Godvertising

Currently there's a bizarre billboard campaign going on along parts of Interstate 95 in southern Florida. It seems God has decided to address the masses.

"What part of 'Thou Shalt Not...' didn't you understand?"

"Keep using my name in vain, I'll make rush hour longer."

"Think it's hot here?"

These and other sayings are all ascribed simply to "God." And he's not saying it just along roadsides, but on the outsides and insides of buses, too.

According to a Reuters news report, some religious leaders aren't too fond of them, calling them possibly blasphemous. The public, though, has generally responded positively.

That includes Sue Marcellino, owner of the Clergy Apparel/Christian Book Store in Fort Lauderdale, who said, "Anything at all that will make people stand up and take notice is very important anywhere ... Anything that puts something in someone's thought like, whoa, maybe I should change my ways, maybe I should check into this, go to church, read the Bible. I don't see why anybody would have a problem with it."

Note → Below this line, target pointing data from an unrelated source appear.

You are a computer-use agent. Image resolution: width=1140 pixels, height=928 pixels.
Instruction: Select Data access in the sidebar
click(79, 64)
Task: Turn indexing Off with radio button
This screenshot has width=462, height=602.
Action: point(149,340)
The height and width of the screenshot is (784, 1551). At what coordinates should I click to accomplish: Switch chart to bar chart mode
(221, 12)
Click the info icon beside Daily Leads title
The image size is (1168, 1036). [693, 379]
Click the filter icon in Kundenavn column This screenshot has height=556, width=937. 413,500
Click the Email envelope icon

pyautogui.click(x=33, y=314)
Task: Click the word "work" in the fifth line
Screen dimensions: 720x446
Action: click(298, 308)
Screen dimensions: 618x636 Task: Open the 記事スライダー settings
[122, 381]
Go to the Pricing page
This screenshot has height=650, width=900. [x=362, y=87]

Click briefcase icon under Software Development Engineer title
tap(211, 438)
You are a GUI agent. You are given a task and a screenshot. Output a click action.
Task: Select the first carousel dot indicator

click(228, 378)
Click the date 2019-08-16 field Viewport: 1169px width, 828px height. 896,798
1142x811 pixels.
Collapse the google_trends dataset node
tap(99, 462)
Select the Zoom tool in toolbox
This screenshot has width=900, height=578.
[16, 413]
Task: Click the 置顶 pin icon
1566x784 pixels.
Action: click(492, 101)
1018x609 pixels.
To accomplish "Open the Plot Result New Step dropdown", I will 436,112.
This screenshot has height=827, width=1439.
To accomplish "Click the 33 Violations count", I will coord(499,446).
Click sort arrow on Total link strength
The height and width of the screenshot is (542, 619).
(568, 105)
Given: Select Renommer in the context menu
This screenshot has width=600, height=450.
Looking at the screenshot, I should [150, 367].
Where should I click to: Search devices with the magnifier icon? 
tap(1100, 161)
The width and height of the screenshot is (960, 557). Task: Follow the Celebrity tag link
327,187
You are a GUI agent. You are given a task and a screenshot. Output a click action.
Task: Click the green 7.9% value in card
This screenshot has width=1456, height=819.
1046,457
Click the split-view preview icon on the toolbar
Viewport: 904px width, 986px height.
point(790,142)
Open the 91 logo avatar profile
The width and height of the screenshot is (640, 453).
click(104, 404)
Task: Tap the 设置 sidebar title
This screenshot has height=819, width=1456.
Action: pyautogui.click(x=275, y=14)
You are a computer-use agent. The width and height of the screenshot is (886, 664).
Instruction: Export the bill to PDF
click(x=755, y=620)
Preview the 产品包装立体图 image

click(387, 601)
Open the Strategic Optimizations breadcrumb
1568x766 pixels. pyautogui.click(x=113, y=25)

Well... How about motivation? The billboards quoted in the article do not inspire such introspection and self-evaluation. They're threats, pure and simple. People don't change for the better because of threats, but because of desire.

If Ms. Marcellino and others would take a look at the edicts of their Bible, they'd see that it doesn't say much more than the billboards, when it comes right down to it. It is a book filled with threats of damnation, of pain, of unrepenting torture.

Fear isn't my idea of good motivation. Why would it be the motivation of a supposedly all-loving God?